Across the political spectrum there are particular and specific panics over a given set of phenomena. Generally conservatives worry about morality and social cohesion, and liberals fret over economic inequality. Though I have personal political views, and suspect that policy can affect change on the margins, I’d be willing to bet broader social dynamics are going to exhibit an internal inertia which all the political theater will not be able to change. The social cohesion which American conservatives yearn for is unlikely to come back due to basic demographics; only 50 percent of births today are to non-Hispanic whites, who themselves are divided by religion, class, and politics. Though some assimilation to a white identity will occur over the long term through intermarriage, in the medium term we’ll have greater multiculturalism. Liberals can change the economic inequality statistic through redistribution, but that doesn’t seem to build up long term human capital. Sweden has reduced poverty and improved the quality of life of immigrants through redistribution, but they remain situated in a social position predicted by their initial human capital (e.g., the children of well educated political refugees from Iran and Chile tend to flourish and assimilate, those of Somali nomads fleeing civil war, not so much).

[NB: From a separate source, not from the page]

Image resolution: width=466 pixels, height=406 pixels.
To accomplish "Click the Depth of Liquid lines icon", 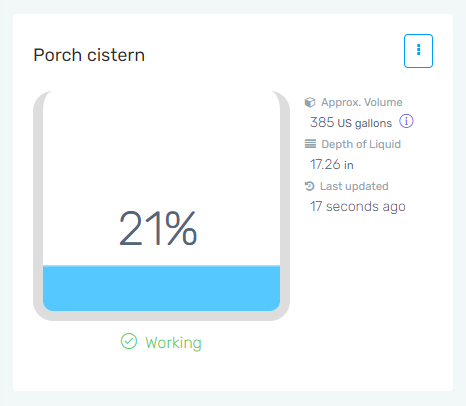I will tap(310, 144).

Where does that leave us? If I had to make a prediction, the American future is going to be more like Brazil. If conservatives are ascendant then there will be attempt to create a myth of national unity to overcome the centrifugal pressures. If liberals are ascendant there will be economic policies to level differences. Likely these two visions will alternate periodically in a stable democracy. But neither will be able to change the reality of a diverse and segregated United States across a variety of metrics.* This isn’t entirely an exotic or novel development, recall the 19th century period of sectionalism.
These data illustrate that reality for me personally. I’m a married “young” father of two in my 30s. I don’t really know people who have children in their early 20s or teens. If you read the full Census report you see that only 1 percent of these women giving birth at a young age have a bachelor’s degree or higher, so that stands to reason. In earlier periods the dynamic above would be sharply racialized in the public imagination, but the data are more nuanced than you’d think. Only 1 percent of these mothers are of Asian background, which one expects. But 43 percent are non-Hispanic white women, not that much lower than the 50 percent of all births. As Charles Murray documents in Coming Apart white America is itself breaking down into its constituent elements, defined by region and class.

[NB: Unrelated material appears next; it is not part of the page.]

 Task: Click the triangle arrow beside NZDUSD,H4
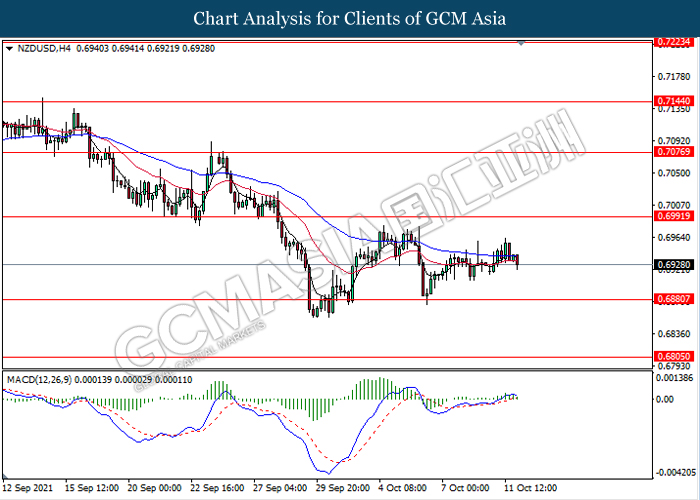(x=9, y=47)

As for my children, whose parents are middle class and college educated, the future has bright possibilities. But all the choices I make are going to be geared toward making sure that they are not at the American median, because unlike in decades past that median is not going to be quite so congenial and prosperous. As long as they move in a college educated world where parents are married I’ll be happy, as they can select from an appropriate menu of outcomes which will result in personal flourishing. The key is not to move down in the social pecking order, as therein lies a diminishing of expectations. And this last fact I think explains the panic and frantic aspect of middle class parenting in America today. You always worry that the kids won’t be alright if they aren’t in the top 25%.
* Diversity and segregation not just racially, as we’re wont to think, but economically and socio-politically.